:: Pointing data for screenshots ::
○ ○ ○ ○ ○ ○ ○

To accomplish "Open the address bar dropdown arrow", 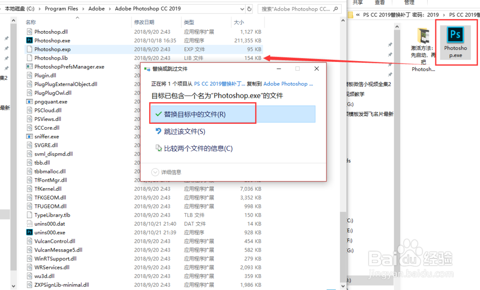I will [241, 8].
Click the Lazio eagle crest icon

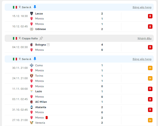click(x=31, y=91)
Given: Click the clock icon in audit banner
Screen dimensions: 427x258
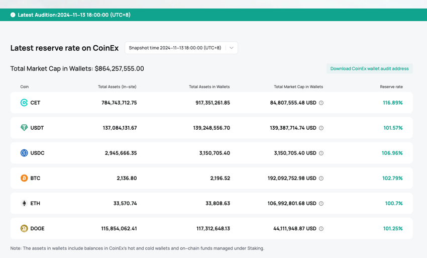Looking at the screenshot, I should (13, 15).
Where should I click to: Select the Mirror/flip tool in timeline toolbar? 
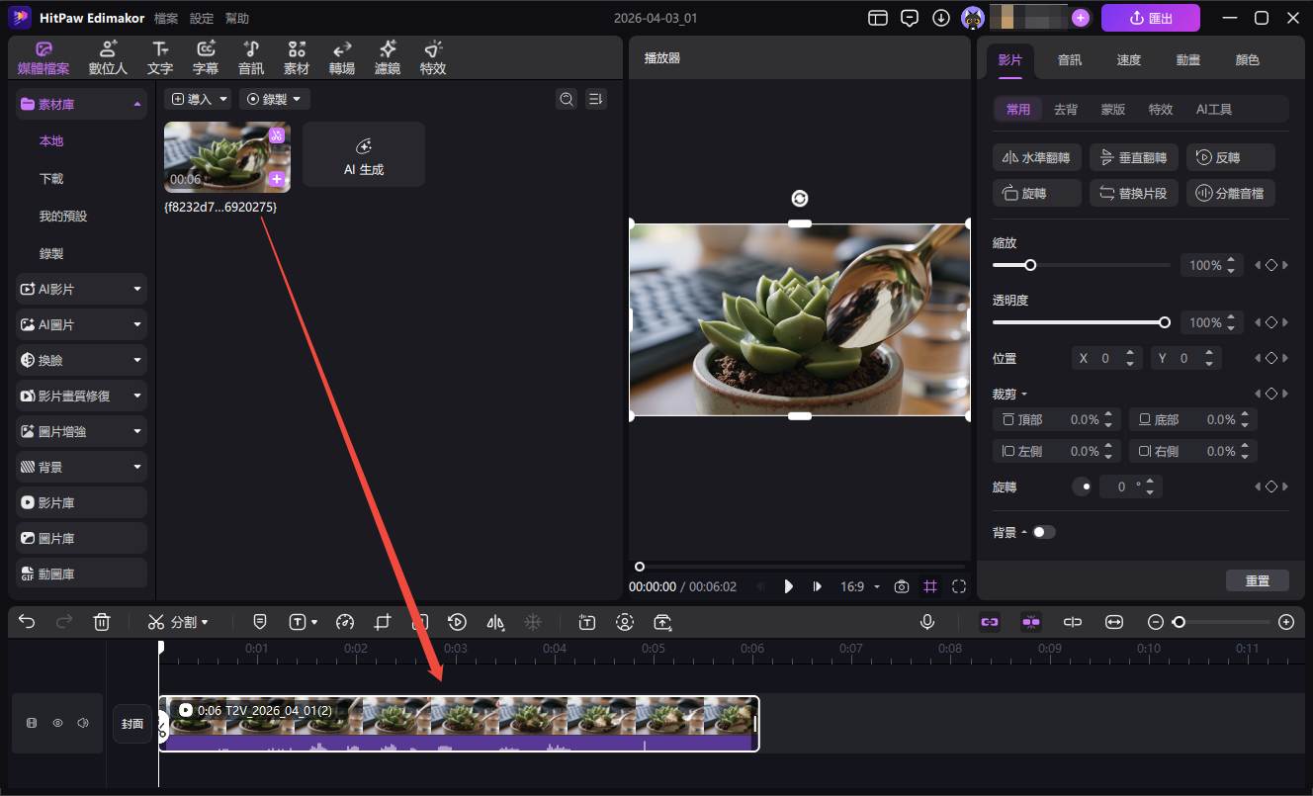tap(495, 622)
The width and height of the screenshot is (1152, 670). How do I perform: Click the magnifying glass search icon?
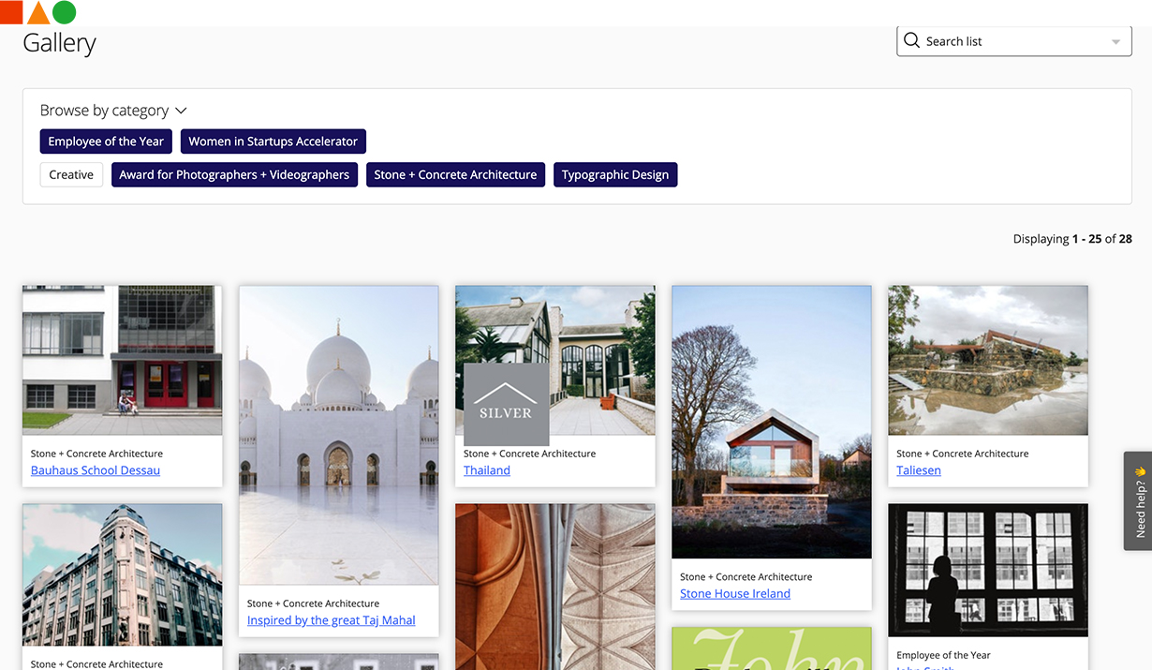[911, 41]
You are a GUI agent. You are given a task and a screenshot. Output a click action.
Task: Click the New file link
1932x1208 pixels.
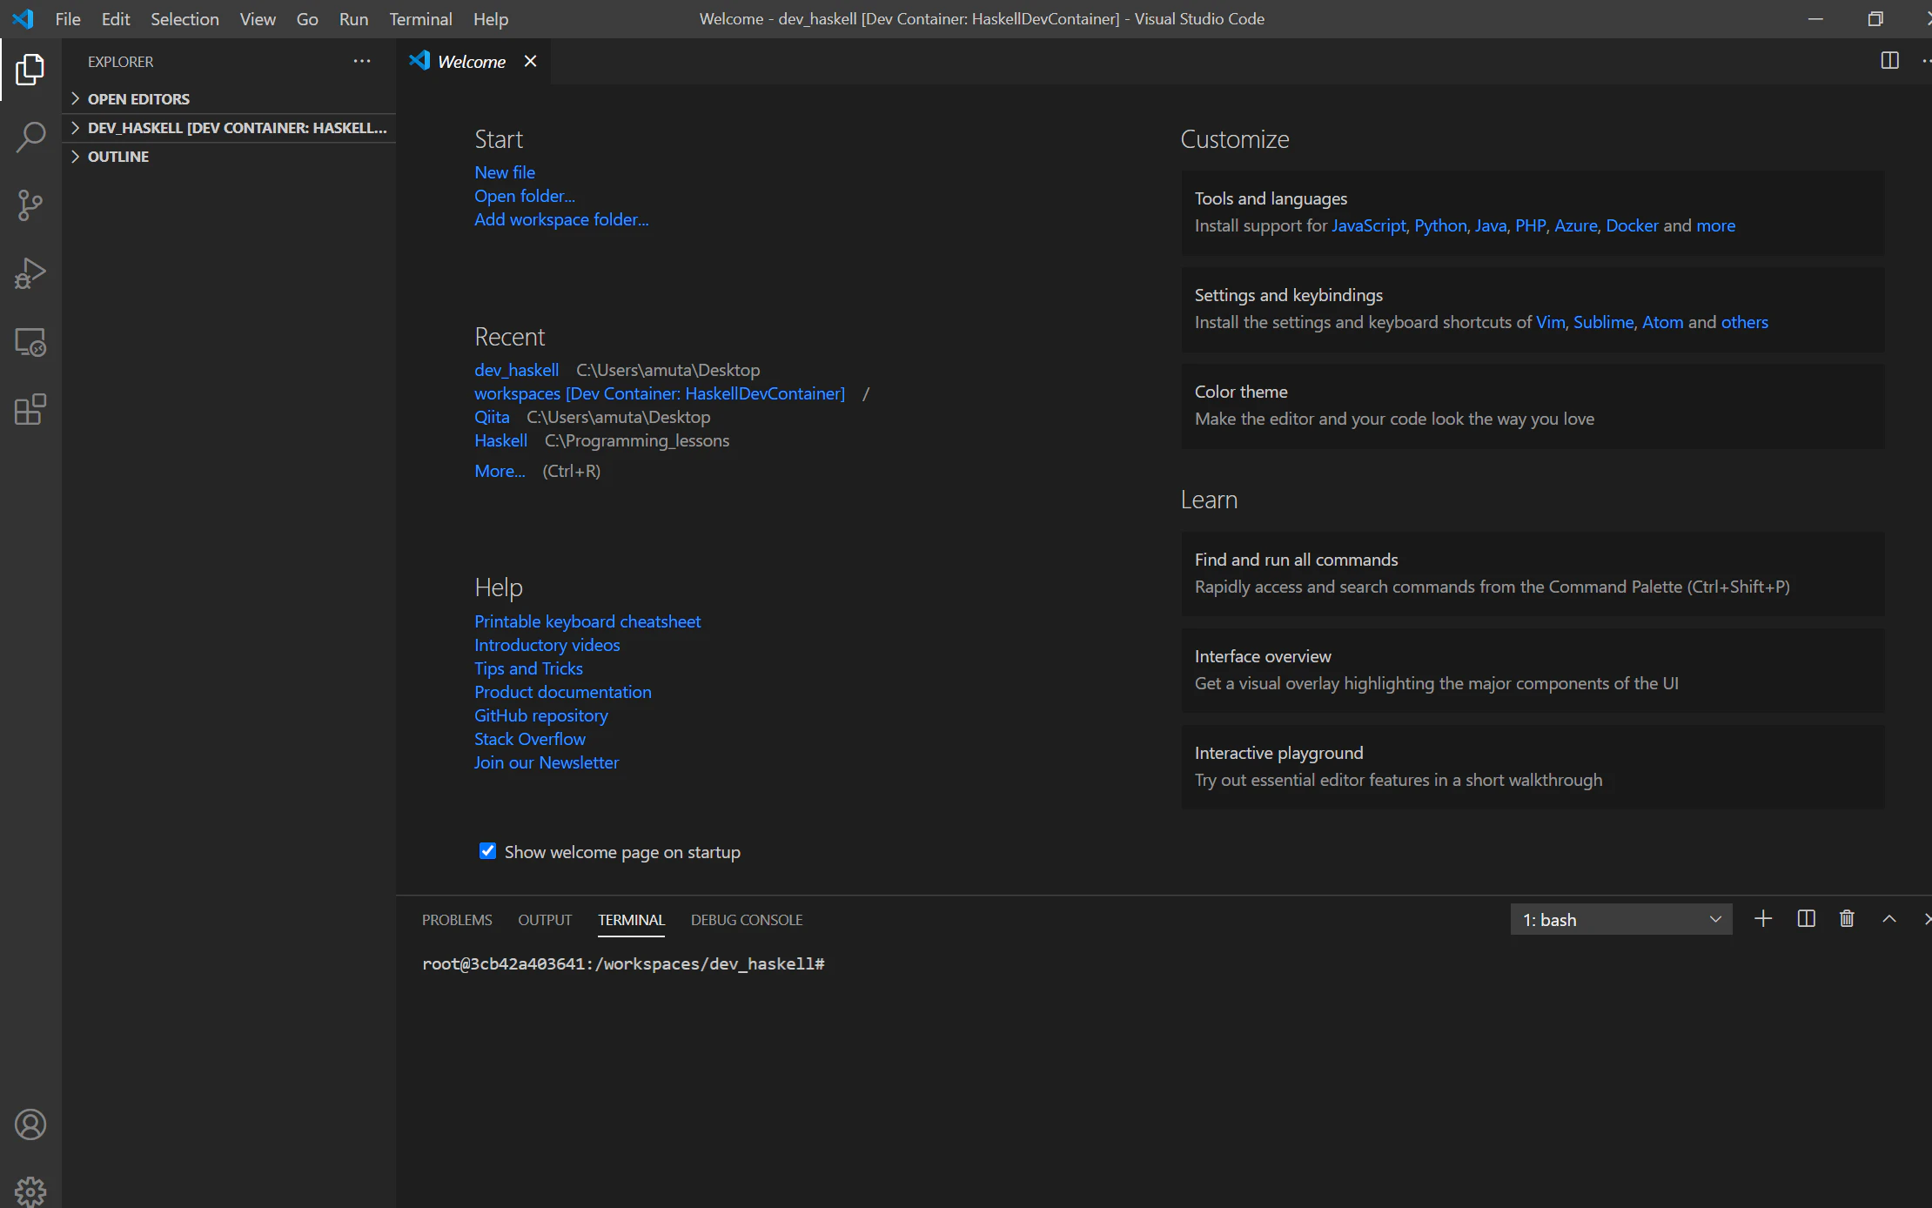(505, 172)
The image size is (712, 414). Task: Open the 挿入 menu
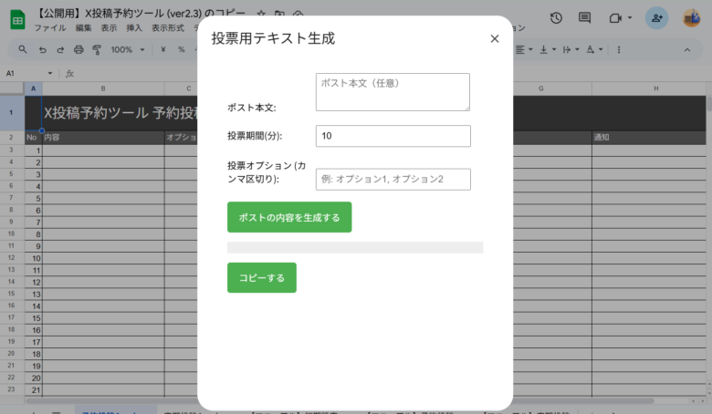coord(134,28)
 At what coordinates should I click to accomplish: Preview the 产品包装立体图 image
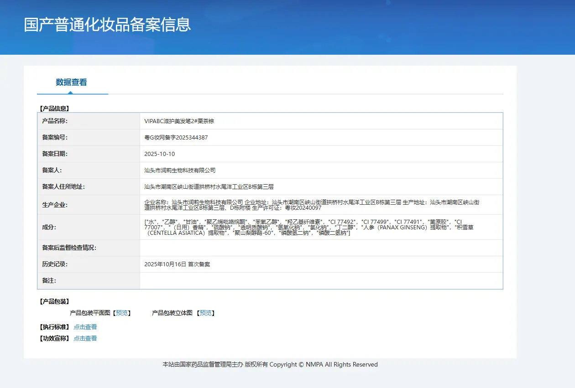(x=206, y=313)
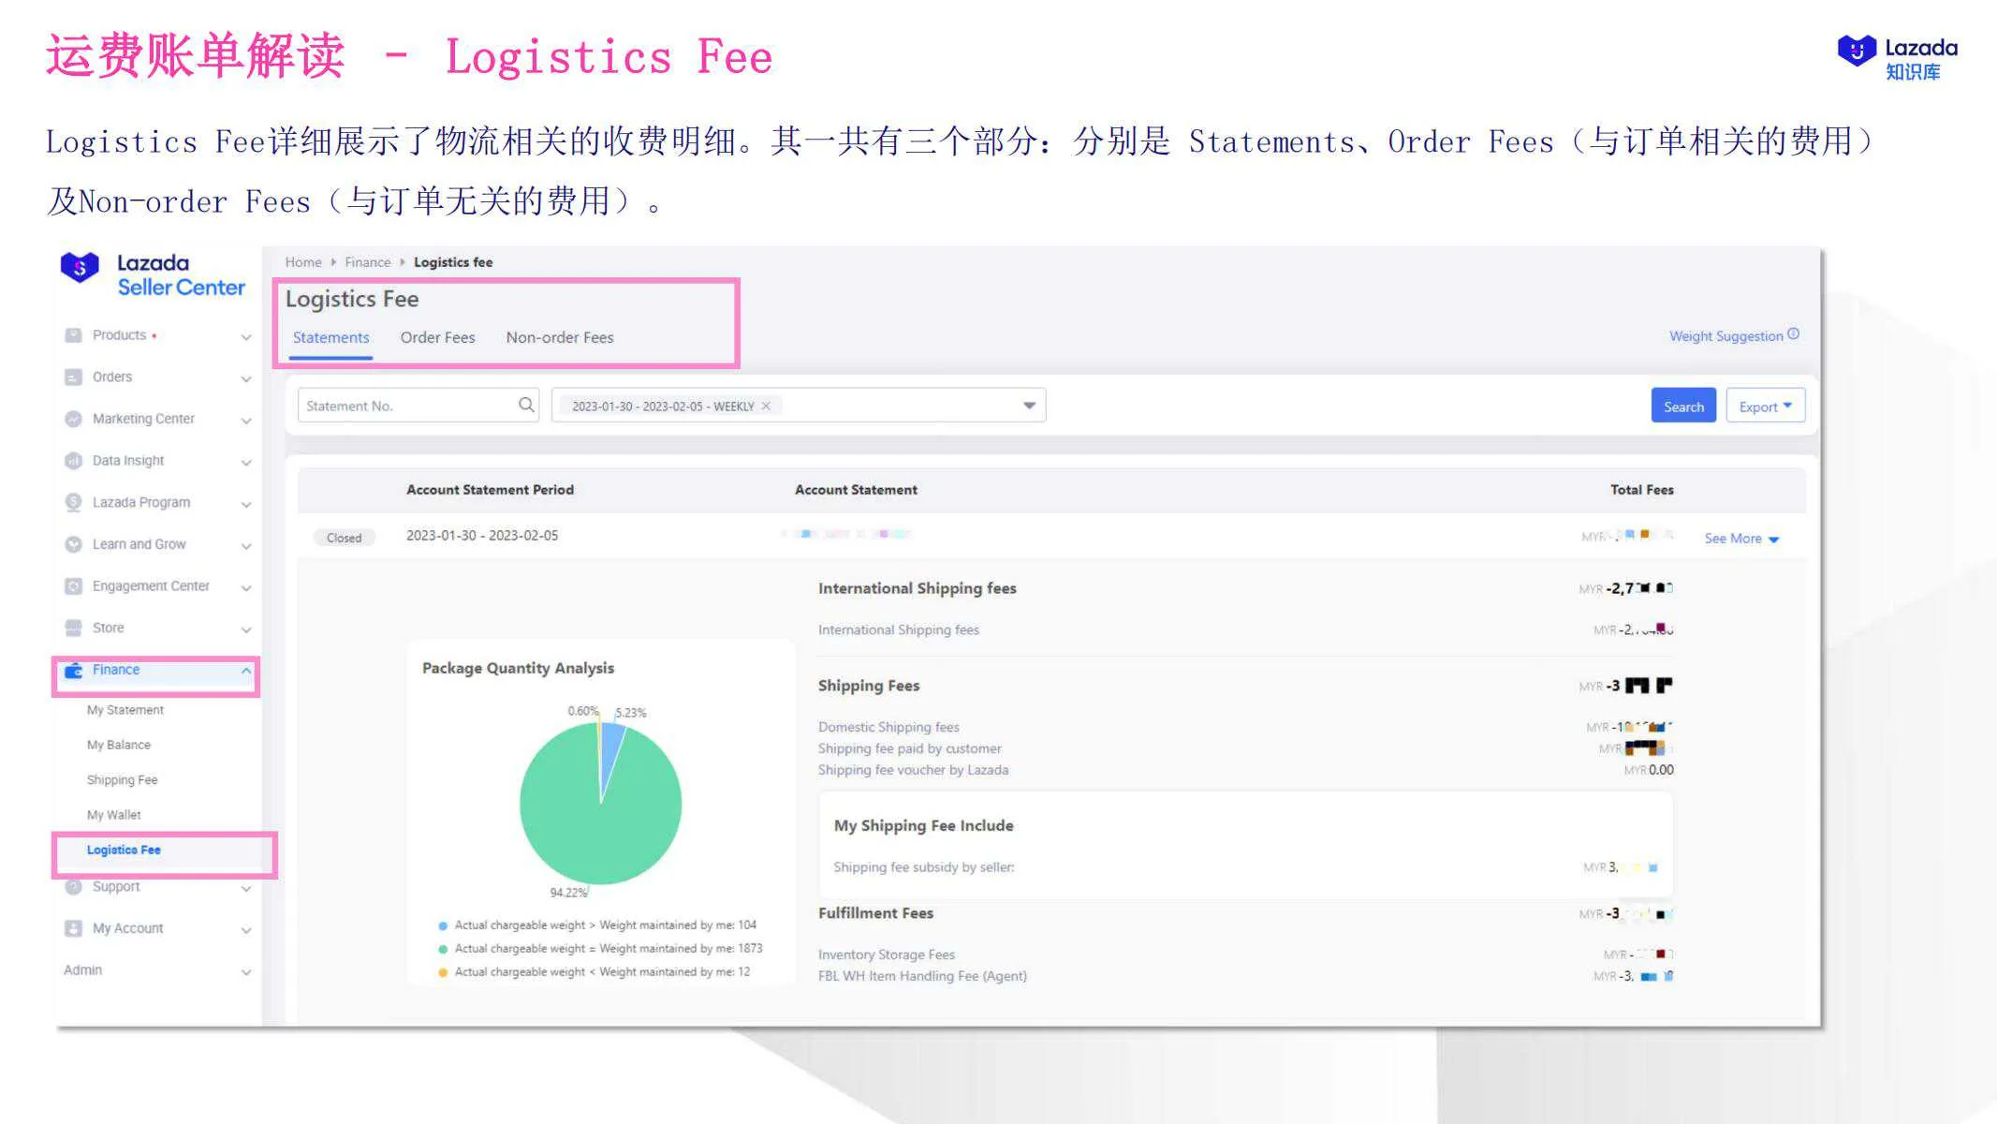Click the green legend dot for equal weight
1997x1124 pixels.
point(442,948)
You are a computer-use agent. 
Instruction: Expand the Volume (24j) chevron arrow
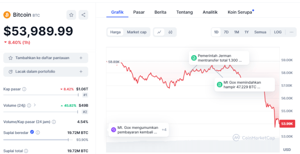pos(35,105)
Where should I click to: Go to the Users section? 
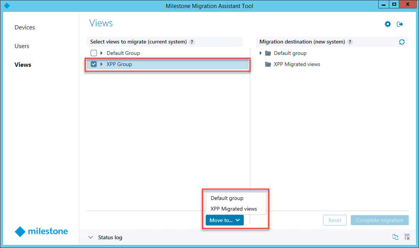click(x=22, y=46)
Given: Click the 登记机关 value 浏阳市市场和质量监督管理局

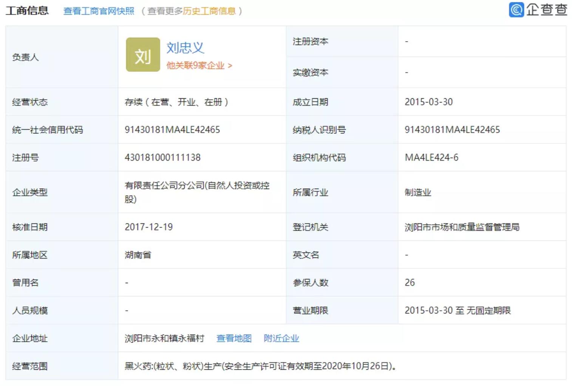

○ ○ ○ ○ ○ ○ ○

:: Instructions for the task ::
Update the items from the line containing "Where should I click to: Select" through the end of the items, inclusive, by replacing "chevron arrow" with "caret" and leaving everything else unchanged. Give only those lines, and leave the pictures out of your answer.

:: Solution for this task ::
Where should I click to: Select the Mirror/flip tool in timeline toolbar? 
tap(495, 622)
The width and height of the screenshot is (1152, 670). How do I perform: Click the magnifying glass search icon?
[911, 41]
You are a GUI agent. You are given a task and a screenshot. Output a click action.
Task: Click the New file link
1932x1208 pixels.
(505, 172)
The image size is (712, 414). Task: Open the 挿入 menu
coord(134,28)
 At what coordinates should I click to accomplish: Preview the 产品包装立体图 image
(x=206, y=313)
Click the green legend dot for equal weight
1997x1124 pixels.
point(442,948)
You are a computer-use agent. 
Instruction: Expand the Volume (24j) caret
pos(35,105)
Where should I click to: Go to the Users section? 
click(x=22, y=46)
Given: Click the 登记机关 value 浏阳市市场和质量监督管理局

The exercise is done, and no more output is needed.